Jon, 50, and his wife Judy, 49, moved to the farm in 2002, along with their Cleveland bay horse Monty. It was Monty who led Jon to be introduced to a saddlery. The owners taught him how to craft leather to make saddles and bridles, a trade he did for ten years before setting up his business Elemental Leatherwork in 2011.

Jon and Judy stand smiling with their dog, geese and horses at their farm.

From draughtsman to craftsman

“I was hopeless at school,” he says. “I wanted to be a draughtsman.” Halfway through his A-Levels, he was offered a job to train with an architect. “At the time, I thought it was a great opportunity, but they started talking about a five year training course and then another seven years after that to become an architect,” he says. “The enthusiasm faded quite quickly.”

Jon crafts a beautiful leather bag.

After a year working with the architect, he joined an engineering company. “I liked physics and chemistry at school, but engineering was something I knew I could do,” he says. He went on to become an operations manager with a senior position in automotive manufacturing.

Having spent his career in a corporate environment, Jon wanted a change.

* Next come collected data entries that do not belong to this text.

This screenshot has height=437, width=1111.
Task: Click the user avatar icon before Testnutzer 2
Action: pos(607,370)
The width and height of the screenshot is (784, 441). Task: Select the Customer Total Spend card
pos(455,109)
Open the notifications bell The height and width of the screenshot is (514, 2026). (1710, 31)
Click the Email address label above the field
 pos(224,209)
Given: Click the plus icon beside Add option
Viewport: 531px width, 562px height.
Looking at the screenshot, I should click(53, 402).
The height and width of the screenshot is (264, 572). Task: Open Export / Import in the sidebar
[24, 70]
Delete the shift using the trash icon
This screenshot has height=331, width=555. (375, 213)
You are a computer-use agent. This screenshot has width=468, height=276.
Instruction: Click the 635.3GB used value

That’s when he bought a derelict farm in Lincolnshire. “We’ve still got Monty who’s over 17 hands, Pablois the miniature Shetland and he’ll stand underneath Monty in the rain. Bramble the cat lives in the barn - she’s a barn cat but she’s a real fusspot. And then there’s Lucy and Freddie the geese who follow us around, they’re only 14 weeks,” he says. Jon and Judy also have two dogs - a German shepherd, called Max, and an Alaskan Malamute, called Nuc.

“I used to make saddles and bridles and the leatherwork was a hobby to keep my hand in over the winter. The horse world is very expensive and leftover money for saddles and bridles is few and far between,” he says. “Occasionally I’d take something I’d made to a craft gallery. The bags were really popular and I was making more on the leatherwork than the saddles so I decided to concentrate on this,” he says.

Jon works at his bench.

Handcrafted leatherwork

All Elemental Leatherwork products are handmade by Jon and Judy. “It’s really rewarding - leather is a lovely thing to handle, touch, smell,” he says. “You’re taking a natural material and creating something beautiful and useful.”

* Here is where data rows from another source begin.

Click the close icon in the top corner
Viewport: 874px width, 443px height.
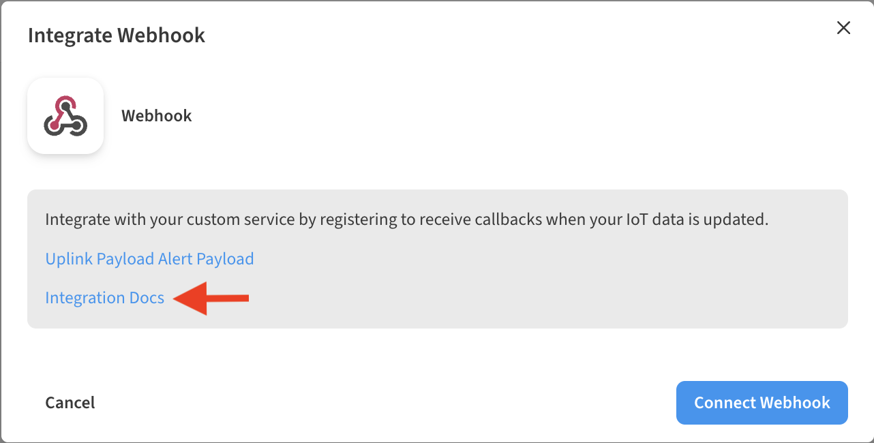tap(843, 28)
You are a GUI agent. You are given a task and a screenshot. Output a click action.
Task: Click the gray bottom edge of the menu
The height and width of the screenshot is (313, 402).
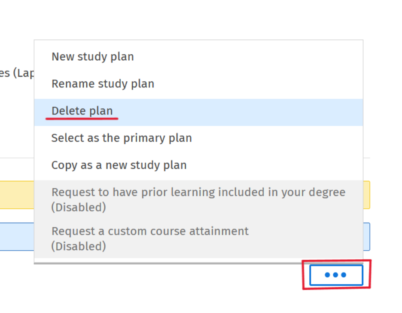pyautogui.click(x=198, y=263)
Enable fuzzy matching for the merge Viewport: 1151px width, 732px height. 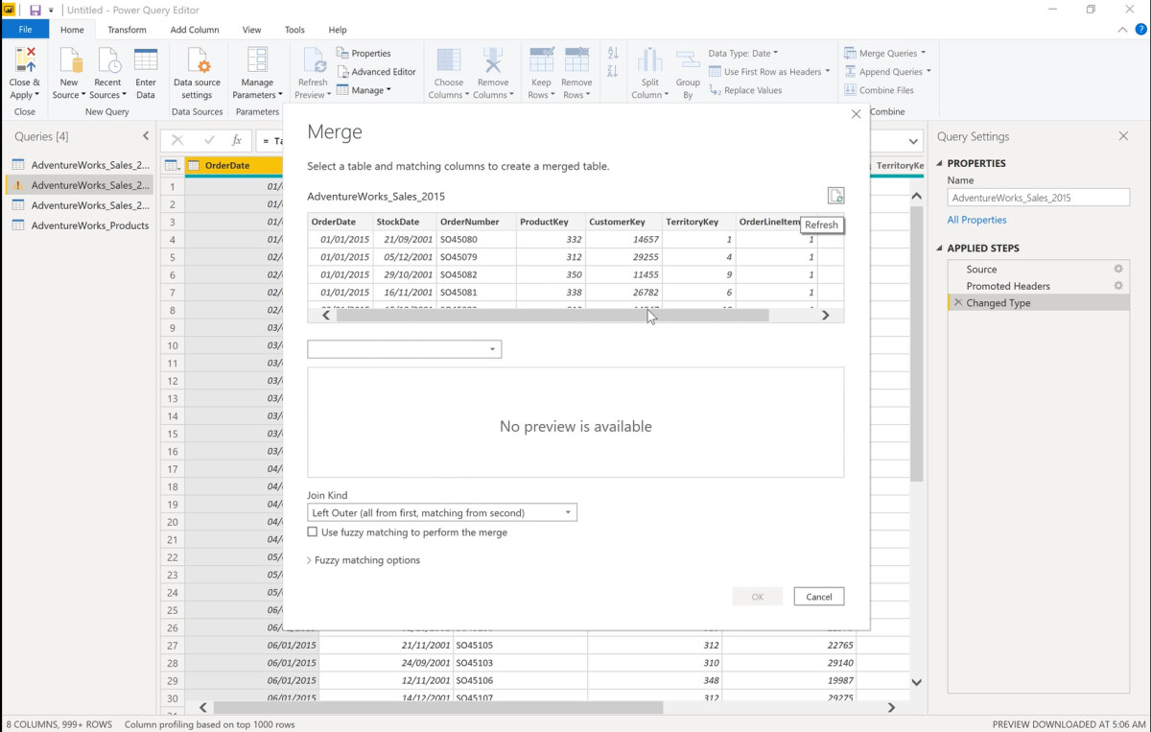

It takes Jon more than a day to make a bag, a briefcase longer, while a cartridge bag for shooting is three and a half days of solid work. “Commissions take longer and I’d like to do more of these bespoke designs - we can customise everything from the lining to the buckles and pins,” he says. “Judy loves painting and she does some of the design details, and hand paints all of the embossed work.”

Judy puts the finishing touches on a leather bag.

The leather that Jon uses to make the pieces comes from a local tannery and he also buys end of runs. “A big fashion house might buy 1000 hides and then if there’s 100 left the company buys them and sells them on to me,” he says. “Even the smallest pieces get used. Nothing goes to waste.”

For Jon, the biggest challenge is marketing. “I find the social media side of things difficult,” he says. “Face to face didn’t initially come naturally to me but you get used to it very quickly and it’s good fun.” He sells the bags and belts at summer and country fairs, craft fairs and local farmers’ markets. “Most weekends, we’re at a market showcasing the bags,” he says. What he finds clicks with customers most is when they realise that the bags are completely handmade, and better yet that the person who made them is sitting in front of them.

A selection of tools.

His advice to others is to speak to customers: “Don’t get carried away sitting behind a keyboard, get out in front of people. You’ll get much faster, more honest results,” he says. “If they don’t like it, they’ll walk away.”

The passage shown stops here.